Gli occhiali da vista
- Seconda parte -

Eccoci arrivati alla seconda parte della storia degli occhiali da vista. Nella puntata precedente abbiamo visto cose che non avremmo mai voluto vedere ed abbiamo sentito cose che il cielo ci scansi; oggi parleremo degli occhiali dal Rinascimento ai giorni nostri.
Come tutti sanno, il Rinascimento è un periodo che trasuda arte da tutti gli orifizi. Artisti polivalenti come Leonardo da Vinci e Veronico da Costanzuola, tanto per citare i due più rappresentativi, fanno scalpore per i loro studi, oltre che per le loro opere d'arte. Ed è proprio in questa atmosfera che gli occhiali da vista hanno il loro balzo in avanti.
Poiché all'epoca c'era più arte che scienza gli occhiali venivano dipinti sul volto delle persone con problemi da vista. Gli artisti che si dedicarono a questo genere, di solito si facevano pagare otto denari e per questo furono chiamati ott-ici. Una coppia di ottici veniva chiamata sedici, tre ottici ventiquattrici e così via.

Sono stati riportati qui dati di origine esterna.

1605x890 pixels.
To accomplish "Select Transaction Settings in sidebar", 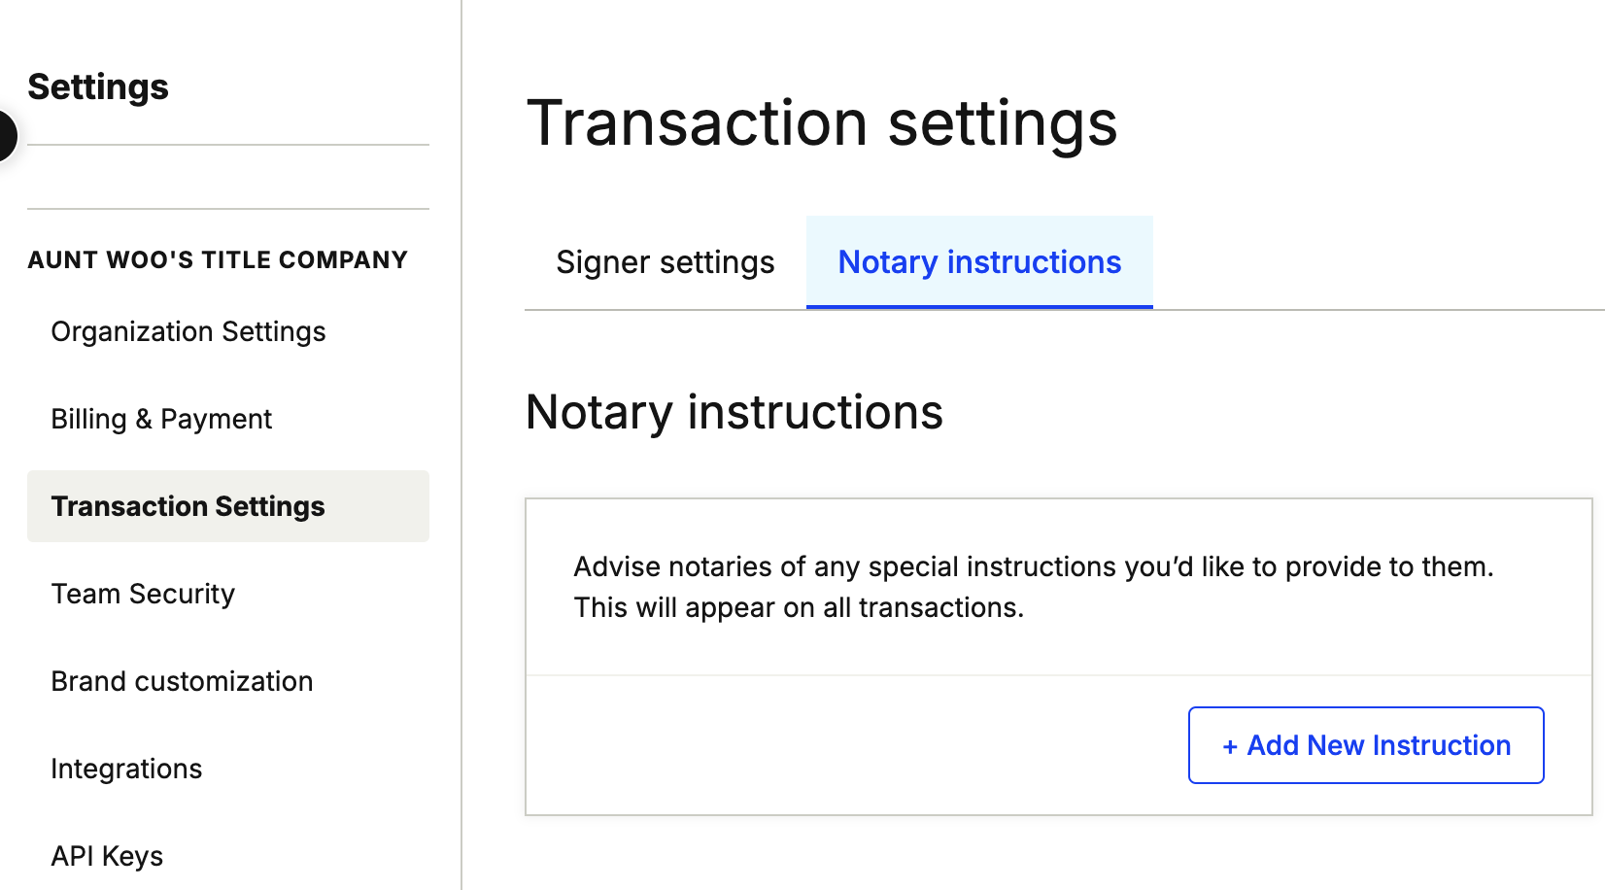I will point(188,506).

Nel secolo dei lumi Apollinaire, figlio di Apellinaire studiò gli occhiali a molla che, pur essendo privi di stanghette, si mantenevano sul naso grazie ad una molla, detta "stringinaso" se a pronunciare questo nome era uno senza occhiali, altrimenti era detta "striggidaso". I primi tempi, invece della molla, l'Apollinaire aveva usato un morsetto da falegname, ma, quando si rese conto che questo sistema impediva alcune operazioni di secondaria importanza come respirare col naso o pronunciare frasi del tipo "Mamma mia come mi annoio!" (che veniva pronunciata "Babbabia kobe bi addohio!"), rivolse la sua attenzione ad una molla, naturale evoluzione della puleggia sparasassi disegnata dal Leonardo per la difesa delle città poste sotto assedio.
Nel XIX secolo un aristocratico, Camillo, Benso conte di Cavour ma non ne sono sicuro, divenne un accanito utilizzatore degli occhiali stringi naso, e fu allora che iniziarono a diffondersi e, grazie ad abili artigiani assunsero le forme più disparate: a zampa di elefante; a 16 valvole; a farfalla; ecc…

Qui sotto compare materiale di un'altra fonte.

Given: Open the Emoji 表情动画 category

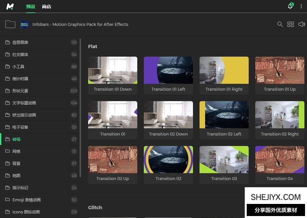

Naturalmente le lenti erano dei semplici vetri, che non correggevano un tubo, ma le persone più suggestionabili dichiaravano di vedere meglio.
Nel XX secolo, finalmente Johan Spentocky (detto Ocky Spent dai suoi denigratori), capì che il nocciolo della questione erano le lenti, e così iniziò a graduarle. Sulla base degli studi del Galileo egli costruì le prime lenti a cui mise il grado di Caporalmaggiore e, per provarle, si recò a Pisa e le gettò dalla Torre: continuò a vedere male. Dopo 10 anni di studi accaniti capì che per vedere meglio le lenti non doveva buttarle dalla Torre di Pisa, ma metterle davanti agli occhi. Per tenerle ferme coinvolse anche le orecchie ed inventò le stanghette. Certo, i primi tempi non erano molto precise e le stanghette alcune volte riuscivano troppo lunghe (infatti c'era l'obbligo della targa da appendere alla parte posteriore delle stanghette); ma in seguito con la nuova filosofia del "damose una calmata" finalmente riuscì a confezionare degli occhiali con le stanghette della giusta misura: Erano nati gli occhiali moderni!
Da allora sono stati fatti notevoli passi in avanti, fino ad arrivare alle attuali lenti a contatto ed alle operazioni per correggere i difetti della vista. Alcuni scienziati hanno già studiato un microchip da installare nell'occhio e che corregge tutti i tipi di difetti visivi, insomma un vero e proprio computer;
l'unico problema è: dove ficcare il mouse?
Questa, in sintesi, è la storia degli occhiali da vista dai primordi ai giorni nostri. Ma come funzionano?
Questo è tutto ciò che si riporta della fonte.